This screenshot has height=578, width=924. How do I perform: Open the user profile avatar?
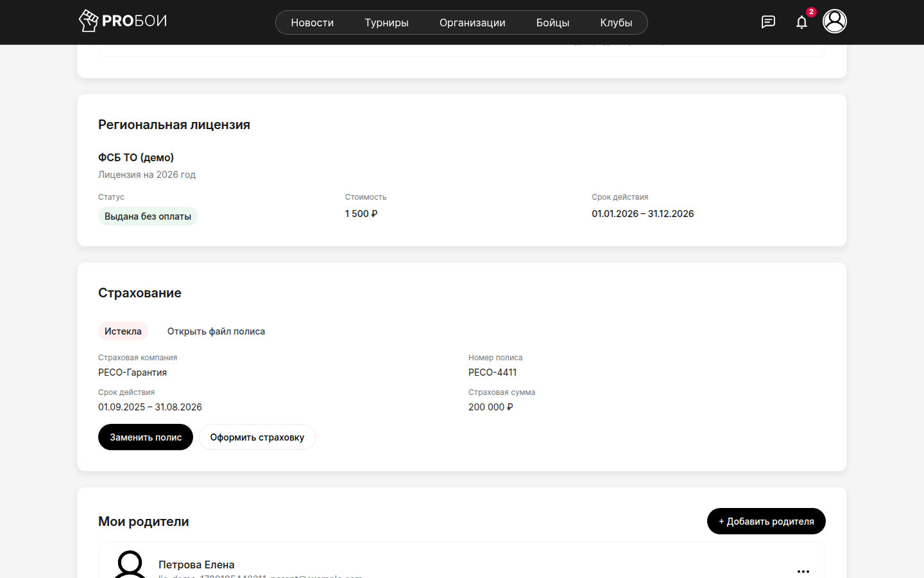click(835, 21)
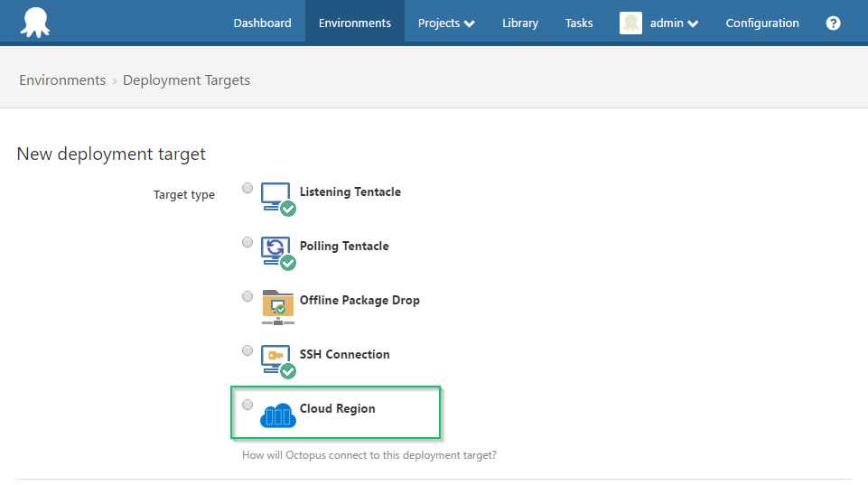This screenshot has width=868, height=485.
Task: Click the Offline Package Drop folder icon
Action: point(277,305)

• **Exercise prompt**
Every entry is to be reproduced word for word, and no image is carried over.

• **Finished exercise**
This screenshot has height=578, width=924. How do I perform: Open the user profile avatar?
click(835, 21)
This screenshot has width=868, height=485.
Task: Click the Offline Package Drop folder icon
Action: point(277,305)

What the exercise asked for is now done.